[Start of Attachment]

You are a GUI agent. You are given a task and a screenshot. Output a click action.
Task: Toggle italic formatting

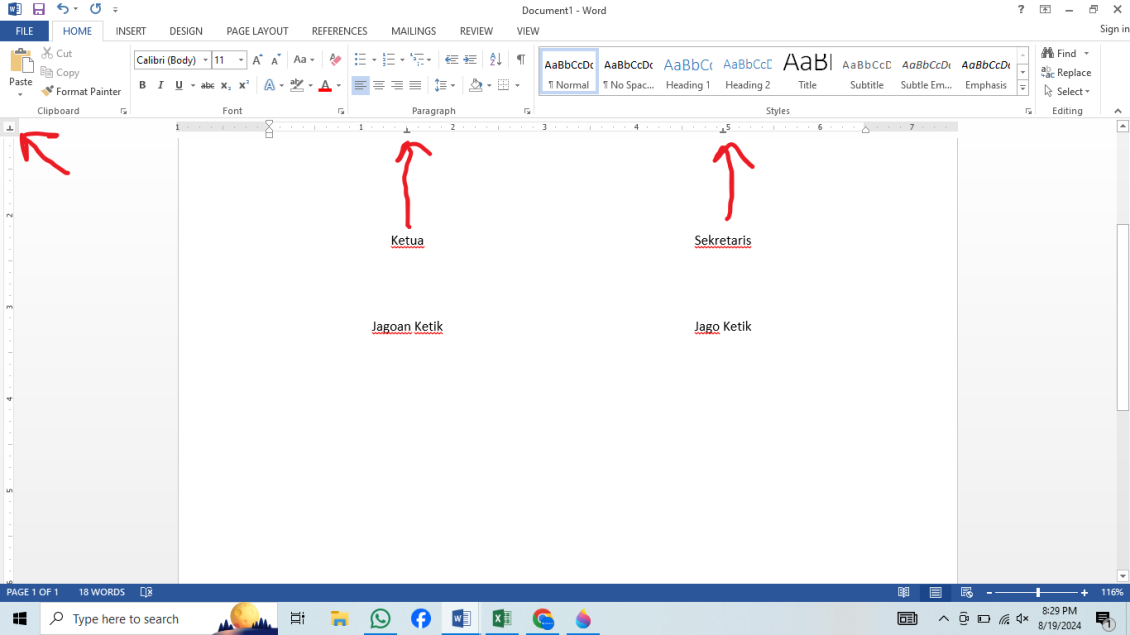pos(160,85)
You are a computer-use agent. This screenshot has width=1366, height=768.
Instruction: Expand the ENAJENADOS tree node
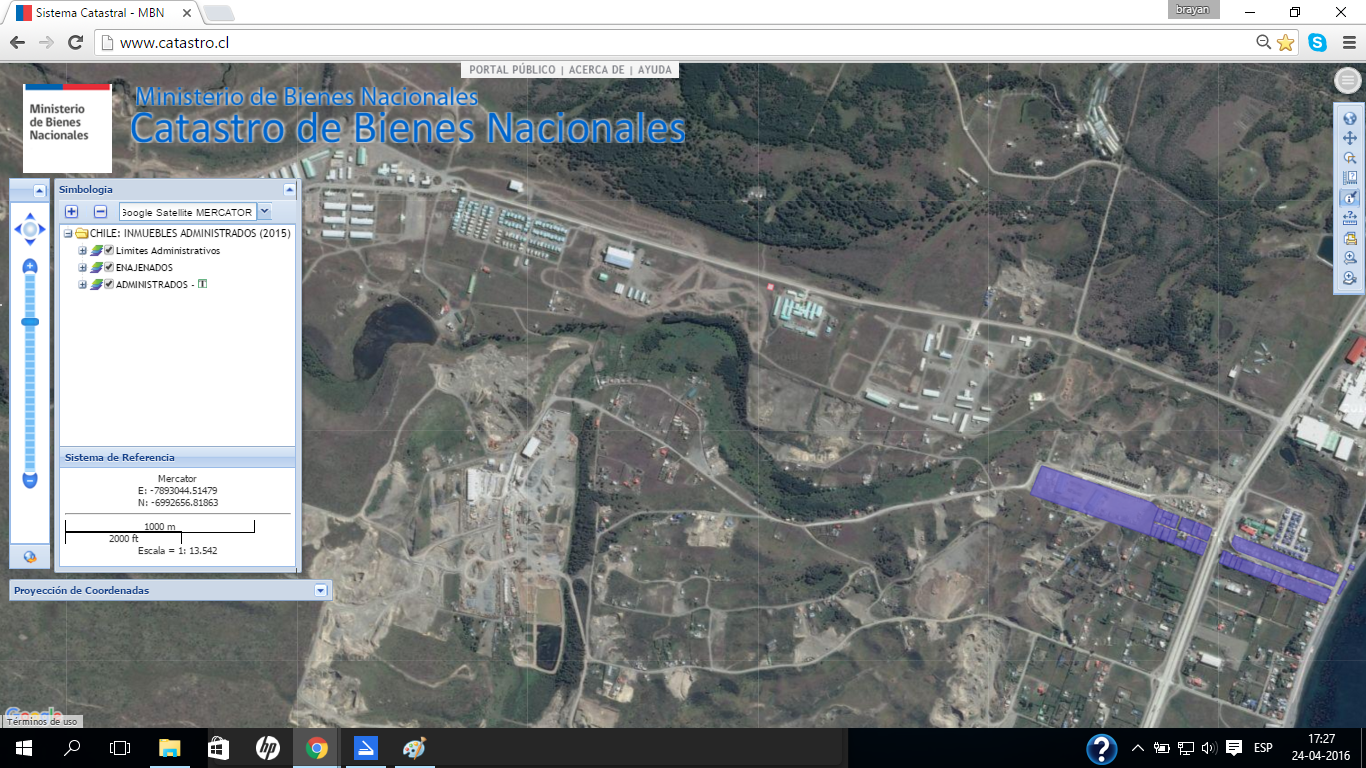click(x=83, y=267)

[End of Attachment]

**Exercise:**
Check each line of the entries above for the string "screenshot", and return those that contain it.

**Task output:**
You are a GUI agent. You are given a task and a screenshot. Output a click action.
You are a computer-use agent. This screenshot has width=1366, height=768.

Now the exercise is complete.